ROME: Councilors in Rome have voted to name a metro station after an Italian-Somali member of the Italian resistance who was killed by withdrawing Nazi troops at the end of World War II.

Giorgio Marincola was aged just 21 when he died on May 4, 1945, two days after Germany had officially surrendered in Italy.

Rome had never forgotten his sacrifice and now, following a campaign by activists, the city council has voted to rename the future station in the Italian capital after the brave Marincola.

The station was originally to be called Amba Aradam-Ipponio in reference to an Italian campaign fought in Ethiopia in 1936 but the council almost unanimously voted in favor of the name change. Only four members of the rightist Fratelli d’Italia party went against the motion.

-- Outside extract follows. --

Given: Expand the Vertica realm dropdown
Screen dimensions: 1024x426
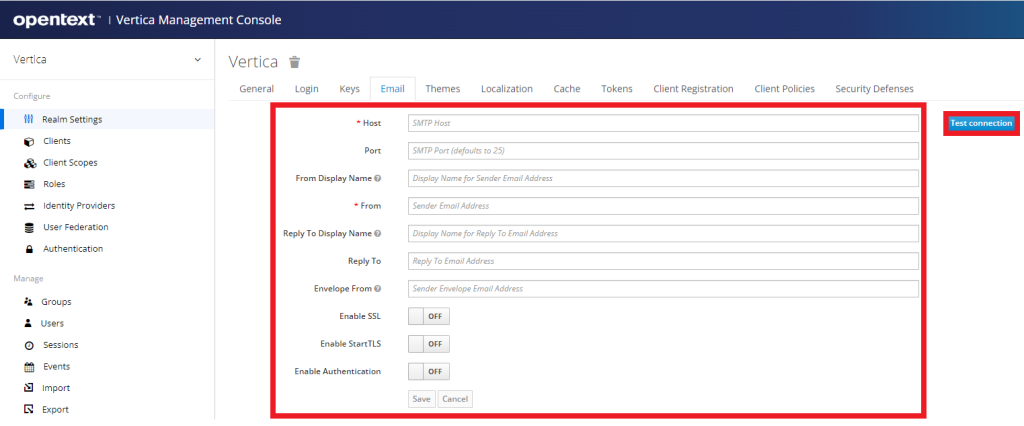Looking at the screenshot, I should pyautogui.click(x=197, y=59).

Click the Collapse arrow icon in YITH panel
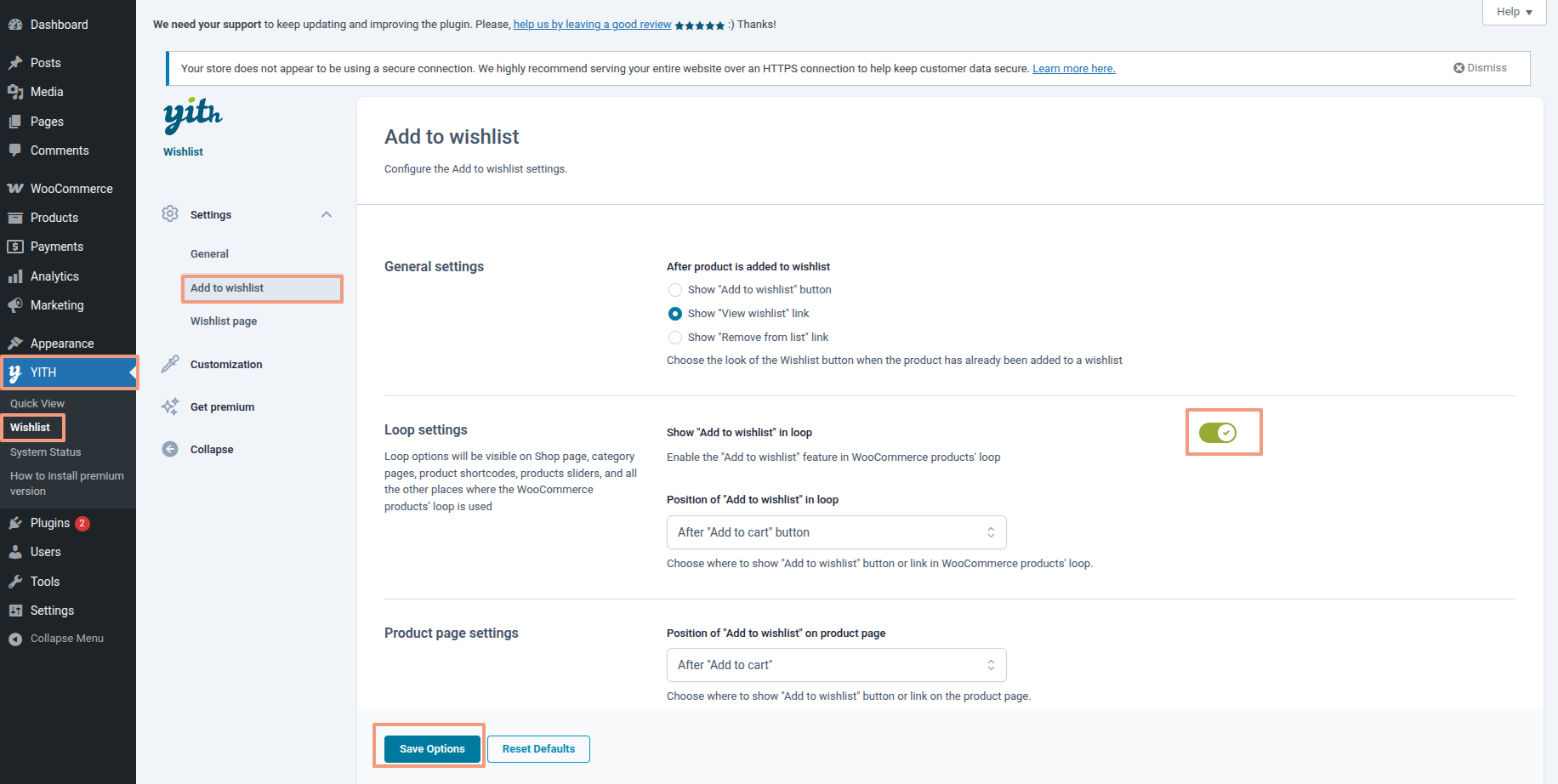pyautogui.click(x=170, y=449)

Mayor of Rome Virginia Raggi said the decision “means a lot to Rome and its history, honors a partisan who came from so far away and fought for our freedom, and condemns the Italian colonialist past.”

The motion was promoted through an online petition launched by journalist Massimiliano Coccia and writer Roberto Saviano, the author of “Gomorrah.”

The campaign to name the station after Marincola, who was known as the Partigiano nero (the Black partisan) and was an active member of the resistance against the Nazis and Fascists, came in the wake of the Black Lives Matter (BLM) protests around the world following the killing of African American George Floyd by US police.

Coccia received strong support from BLM activists, other journalists, Italian-Somali writer Igiabo Scego, and Marincola’s nephew, Antar Marincola.

Activists had placed a banner at the metro site stating that the station should not be named after oppression and pushed for Marincola’s short but remarkable life to be remembered instead.

Born in 1923, Marincola was from Mahaday, a town on the Shebelle River, north of Mogadishu, in what was then known as Italian Somaliland. His mother, Ashkiro Hassan, was Somali and his father an Italian military officer dispatched there.

At the time only few Italian colonists acknowledged children born of their unions with Somali women. But Giuseppe Marincola bucked the trend and later brought his son and daughter, Isabella, to Calabria, in southern Italy, to be raised by his family.

Isabella went on to become an actress, notably appearing in “Bitter Rice,” a 1949 movie based on the Italian resistance against fascism.

Her brother was a gifted student who after high school studied medicine at Rome University where he became inspired by anti-fascist ideology.

He decided to follow his high school philosophy professor and enlist with him in the resistance in 1943 during the Nazi occupation of Italy. Marincola proved to be a brave fighter and was wounded after being parachuted into enemy territory.

When the SS, German wartime leader Adolf Hitler’s elite troops, captured him they wanted him to speak against the partisans on their radio station. On air he reportedly defied them and said: “Homeland means freedom and justice for the peoples of the world. This is why I fight the oppressors.”

The broadcast was then interrupted and sounds of a beating could be heard. Marincola was then killed in the Fiemme Valley. In 1953, he was posthumously awarded by the president of the republic of Italy the nation’s highest military honor, the Gold Medal of Military Valor, “in recognition of his efforts and the ultimate sacrifice he made.”

Coccia told Arab News: “Giorgio fought with a rifle on his shoulder for a homeland that did not recognize him as a legitimate son, and he lost his life to promote democracy in that country. This way he demonstrated that you are a citizen no matter where you were born, and that a man’s identity is not determined by the color of the skin.

“It is good that in his name we will remember the sacrifice of the Somali who fought for Italy and we will begin a process of ‘decolonizing’ the city, building an awareness about the past.”